TASK GOAL => Your output should be the entries below, exact in every detail.

RECORDS SHOWN =>
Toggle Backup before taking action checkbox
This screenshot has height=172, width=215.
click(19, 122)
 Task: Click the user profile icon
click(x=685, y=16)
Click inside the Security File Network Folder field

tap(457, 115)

SOLUTION =>
Toggle Backup before taking action checkbox
This screenshot has height=172, width=215.
click(19, 122)
 Task: Click the user profile icon
click(x=685, y=16)
Click inside the Security File Network Folder field

tap(457, 115)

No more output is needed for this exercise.